Stored items from a collection
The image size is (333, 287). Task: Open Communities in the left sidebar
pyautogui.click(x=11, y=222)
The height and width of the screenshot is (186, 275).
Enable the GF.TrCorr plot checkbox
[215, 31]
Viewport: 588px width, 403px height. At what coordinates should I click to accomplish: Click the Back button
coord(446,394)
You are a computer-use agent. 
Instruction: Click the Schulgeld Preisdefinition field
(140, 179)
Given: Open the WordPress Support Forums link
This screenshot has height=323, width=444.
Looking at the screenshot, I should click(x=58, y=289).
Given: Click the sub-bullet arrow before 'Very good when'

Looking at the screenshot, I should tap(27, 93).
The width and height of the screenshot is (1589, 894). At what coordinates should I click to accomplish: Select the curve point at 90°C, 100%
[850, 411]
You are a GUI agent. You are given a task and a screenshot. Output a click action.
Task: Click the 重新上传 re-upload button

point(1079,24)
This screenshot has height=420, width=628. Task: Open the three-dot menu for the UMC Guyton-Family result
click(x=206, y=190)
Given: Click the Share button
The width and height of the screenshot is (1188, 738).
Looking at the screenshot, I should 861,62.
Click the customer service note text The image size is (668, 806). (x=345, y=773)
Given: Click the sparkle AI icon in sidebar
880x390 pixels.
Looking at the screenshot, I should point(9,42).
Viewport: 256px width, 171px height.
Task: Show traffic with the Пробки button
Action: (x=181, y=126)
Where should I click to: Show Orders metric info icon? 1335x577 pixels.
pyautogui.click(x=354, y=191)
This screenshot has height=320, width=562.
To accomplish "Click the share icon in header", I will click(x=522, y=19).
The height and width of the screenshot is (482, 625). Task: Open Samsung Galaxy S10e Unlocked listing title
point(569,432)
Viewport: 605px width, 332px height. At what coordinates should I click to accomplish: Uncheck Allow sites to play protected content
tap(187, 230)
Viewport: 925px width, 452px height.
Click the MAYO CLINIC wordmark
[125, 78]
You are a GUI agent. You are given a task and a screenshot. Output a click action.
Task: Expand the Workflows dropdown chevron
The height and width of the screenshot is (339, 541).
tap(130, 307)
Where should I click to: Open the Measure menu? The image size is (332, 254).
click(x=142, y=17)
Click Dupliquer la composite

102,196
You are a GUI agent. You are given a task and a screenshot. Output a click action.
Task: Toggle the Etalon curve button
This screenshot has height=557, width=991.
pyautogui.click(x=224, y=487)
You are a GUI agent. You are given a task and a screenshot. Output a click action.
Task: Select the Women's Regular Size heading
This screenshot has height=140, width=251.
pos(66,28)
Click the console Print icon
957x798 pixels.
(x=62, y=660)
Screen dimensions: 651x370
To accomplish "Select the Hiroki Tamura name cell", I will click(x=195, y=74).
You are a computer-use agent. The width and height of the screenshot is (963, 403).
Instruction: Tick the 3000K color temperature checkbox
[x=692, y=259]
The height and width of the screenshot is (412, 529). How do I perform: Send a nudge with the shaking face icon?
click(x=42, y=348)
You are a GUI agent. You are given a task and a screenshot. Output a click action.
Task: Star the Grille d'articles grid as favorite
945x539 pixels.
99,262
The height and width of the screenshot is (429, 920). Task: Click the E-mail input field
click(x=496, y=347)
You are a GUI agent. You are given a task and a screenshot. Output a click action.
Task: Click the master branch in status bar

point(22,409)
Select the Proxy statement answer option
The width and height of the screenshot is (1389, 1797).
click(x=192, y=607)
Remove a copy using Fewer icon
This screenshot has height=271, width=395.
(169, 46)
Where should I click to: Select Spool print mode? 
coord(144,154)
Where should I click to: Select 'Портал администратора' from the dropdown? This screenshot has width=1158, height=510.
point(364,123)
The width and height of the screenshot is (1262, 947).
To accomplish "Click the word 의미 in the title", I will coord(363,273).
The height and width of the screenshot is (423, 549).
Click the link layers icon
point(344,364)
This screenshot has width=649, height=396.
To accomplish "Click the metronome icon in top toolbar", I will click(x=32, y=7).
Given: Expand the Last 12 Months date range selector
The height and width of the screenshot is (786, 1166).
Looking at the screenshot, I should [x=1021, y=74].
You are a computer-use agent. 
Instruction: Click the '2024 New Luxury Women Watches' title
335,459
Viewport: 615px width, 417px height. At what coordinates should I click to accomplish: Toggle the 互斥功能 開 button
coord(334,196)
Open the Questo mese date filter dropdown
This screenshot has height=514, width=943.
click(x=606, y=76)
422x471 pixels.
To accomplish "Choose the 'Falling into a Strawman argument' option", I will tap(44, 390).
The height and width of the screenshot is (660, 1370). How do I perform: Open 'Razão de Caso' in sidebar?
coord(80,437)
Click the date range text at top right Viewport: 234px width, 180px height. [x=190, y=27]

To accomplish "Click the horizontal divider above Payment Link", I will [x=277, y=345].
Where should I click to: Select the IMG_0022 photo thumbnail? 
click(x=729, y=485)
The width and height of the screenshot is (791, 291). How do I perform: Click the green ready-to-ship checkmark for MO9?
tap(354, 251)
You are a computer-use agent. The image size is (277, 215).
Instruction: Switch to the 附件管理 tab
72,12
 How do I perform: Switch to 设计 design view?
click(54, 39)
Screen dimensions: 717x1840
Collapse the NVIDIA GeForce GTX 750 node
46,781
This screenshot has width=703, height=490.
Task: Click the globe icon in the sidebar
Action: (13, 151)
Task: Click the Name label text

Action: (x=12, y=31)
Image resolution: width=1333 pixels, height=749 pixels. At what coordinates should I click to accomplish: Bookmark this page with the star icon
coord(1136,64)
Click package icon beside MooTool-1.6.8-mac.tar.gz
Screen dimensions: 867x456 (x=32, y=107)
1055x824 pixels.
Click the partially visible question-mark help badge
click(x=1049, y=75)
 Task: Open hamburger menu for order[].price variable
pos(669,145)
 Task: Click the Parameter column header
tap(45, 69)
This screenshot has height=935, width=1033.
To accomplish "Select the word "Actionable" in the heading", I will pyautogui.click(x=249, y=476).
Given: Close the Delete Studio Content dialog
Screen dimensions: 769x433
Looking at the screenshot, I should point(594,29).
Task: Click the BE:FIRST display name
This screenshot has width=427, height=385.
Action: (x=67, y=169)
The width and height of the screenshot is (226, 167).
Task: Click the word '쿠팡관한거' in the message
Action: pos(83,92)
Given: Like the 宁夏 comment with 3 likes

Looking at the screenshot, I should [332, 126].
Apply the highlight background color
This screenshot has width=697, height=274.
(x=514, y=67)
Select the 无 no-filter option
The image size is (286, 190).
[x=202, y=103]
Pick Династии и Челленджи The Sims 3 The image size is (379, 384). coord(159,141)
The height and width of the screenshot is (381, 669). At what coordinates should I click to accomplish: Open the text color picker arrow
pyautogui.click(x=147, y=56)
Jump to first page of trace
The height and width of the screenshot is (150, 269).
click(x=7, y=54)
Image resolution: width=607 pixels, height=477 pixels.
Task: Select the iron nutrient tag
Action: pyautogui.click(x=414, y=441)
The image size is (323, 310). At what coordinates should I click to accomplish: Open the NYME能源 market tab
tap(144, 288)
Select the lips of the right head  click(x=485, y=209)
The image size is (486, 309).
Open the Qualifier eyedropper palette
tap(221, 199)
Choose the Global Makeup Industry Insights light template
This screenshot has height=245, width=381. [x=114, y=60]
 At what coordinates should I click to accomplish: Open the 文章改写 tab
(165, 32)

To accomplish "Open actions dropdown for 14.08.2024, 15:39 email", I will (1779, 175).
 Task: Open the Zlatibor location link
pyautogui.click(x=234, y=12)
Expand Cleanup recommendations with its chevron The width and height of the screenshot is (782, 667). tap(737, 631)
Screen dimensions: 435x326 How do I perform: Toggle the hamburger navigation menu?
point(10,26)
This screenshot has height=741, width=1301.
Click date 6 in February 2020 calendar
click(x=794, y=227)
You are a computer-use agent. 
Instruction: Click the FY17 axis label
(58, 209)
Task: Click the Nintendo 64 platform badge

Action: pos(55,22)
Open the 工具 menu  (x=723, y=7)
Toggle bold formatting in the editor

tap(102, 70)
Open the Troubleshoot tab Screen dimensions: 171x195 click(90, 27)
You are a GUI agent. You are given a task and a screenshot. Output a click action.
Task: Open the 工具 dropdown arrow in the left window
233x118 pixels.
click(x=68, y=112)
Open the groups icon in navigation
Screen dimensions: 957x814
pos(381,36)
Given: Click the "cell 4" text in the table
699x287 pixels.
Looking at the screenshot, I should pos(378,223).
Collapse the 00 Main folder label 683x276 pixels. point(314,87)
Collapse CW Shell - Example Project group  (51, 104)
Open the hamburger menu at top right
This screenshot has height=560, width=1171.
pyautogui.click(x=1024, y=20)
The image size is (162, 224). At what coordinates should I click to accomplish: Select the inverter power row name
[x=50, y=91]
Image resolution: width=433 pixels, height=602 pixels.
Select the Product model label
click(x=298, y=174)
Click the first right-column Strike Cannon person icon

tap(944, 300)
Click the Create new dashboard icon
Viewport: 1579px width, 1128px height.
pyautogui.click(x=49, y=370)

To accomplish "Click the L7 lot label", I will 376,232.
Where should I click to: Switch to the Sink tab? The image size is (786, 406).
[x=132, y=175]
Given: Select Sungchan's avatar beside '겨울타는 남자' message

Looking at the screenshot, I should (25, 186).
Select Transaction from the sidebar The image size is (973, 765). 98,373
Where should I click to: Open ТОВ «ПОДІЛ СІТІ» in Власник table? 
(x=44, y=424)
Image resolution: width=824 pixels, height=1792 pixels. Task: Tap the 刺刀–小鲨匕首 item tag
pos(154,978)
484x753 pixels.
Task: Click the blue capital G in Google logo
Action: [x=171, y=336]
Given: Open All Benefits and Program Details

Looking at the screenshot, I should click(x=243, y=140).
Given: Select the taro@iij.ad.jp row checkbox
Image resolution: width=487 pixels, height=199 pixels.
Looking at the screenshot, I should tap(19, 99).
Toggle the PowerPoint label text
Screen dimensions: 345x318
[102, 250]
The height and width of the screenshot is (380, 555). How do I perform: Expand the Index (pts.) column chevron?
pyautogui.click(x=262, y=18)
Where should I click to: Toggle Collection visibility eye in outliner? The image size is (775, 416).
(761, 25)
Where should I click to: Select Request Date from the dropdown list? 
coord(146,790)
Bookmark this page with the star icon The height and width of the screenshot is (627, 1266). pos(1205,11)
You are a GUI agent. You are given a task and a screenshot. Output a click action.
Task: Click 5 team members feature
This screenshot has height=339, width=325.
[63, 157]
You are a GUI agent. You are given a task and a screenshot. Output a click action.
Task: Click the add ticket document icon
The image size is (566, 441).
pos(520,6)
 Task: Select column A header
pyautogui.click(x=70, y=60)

**What to produce**
Transcribe the lines above between the line holding "Task: Open the Zlatibor location link" and the line holding "Select Transaction from", inclusive, exactly as they stand and with nothing added.

**Written answer**
 Task: Open the Zlatibor location link
pyautogui.click(x=234, y=12)
Expand Cleanup recommendations with its chevron The width and height of the screenshot is (782, 667). tap(737, 631)
Screen dimensions: 435x326 How do I perform: Toggle the hamburger navigation menu?
point(10,26)
This screenshot has height=741, width=1301.
Click date 6 in February 2020 calendar
click(x=794, y=227)
You are a computer-use agent. 
Instruction: Click the FY17 axis label
(58, 209)
Task: Click the Nintendo 64 platform badge

Action: pos(55,22)
Open the 工具 menu  (x=723, y=7)
Toggle bold formatting in the editor

tap(102, 70)
Open the Troubleshoot tab Screen dimensions: 171x195 click(90, 27)
You are a GUI agent. You are given a task and a screenshot. Output a click action.
Task: Open the 工具 dropdown arrow in the left window
233x118 pixels.
click(x=68, y=112)
Open the groups icon in navigation
Screen dimensions: 957x814
pos(381,36)
Given: Click the "cell 4" text in the table
699x287 pixels.
Looking at the screenshot, I should pos(378,223).
Collapse the 00 Main folder label 683x276 pixels. point(314,87)
Collapse CW Shell - Example Project group  (51, 104)
Open the hamburger menu at top right
This screenshot has height=560, width=1171.
pyautogui.click(x=1024, y=20)
The image size is (162, 224). At what coordinates should I click to accomplish: Select the inverter power row name
[x=50, y=91]
Image resolution: width=433 pixels, height=602 pixels.
Select the Product model label
click(x=298, y=174)
Click the first right-column Strike Cannon person icon

tap(944, 300)
Click the Create new dashboard icon
Viewport: 1579px width, 1128px height.
pyautogui.click(x=49, y=370)

To accomplish "Click the L7 lot label", I will 376,232.
Where should I click to: Switch to the Sink tab? The image size is (786, 406).
[x=132, y=175]
Given: Select Sungchan's avatar beside '겨울타는 남자' message

Looking at the screenshot, I should (25, 186).
Select Transaction from the sidebar The image size is (973, 765). 98,373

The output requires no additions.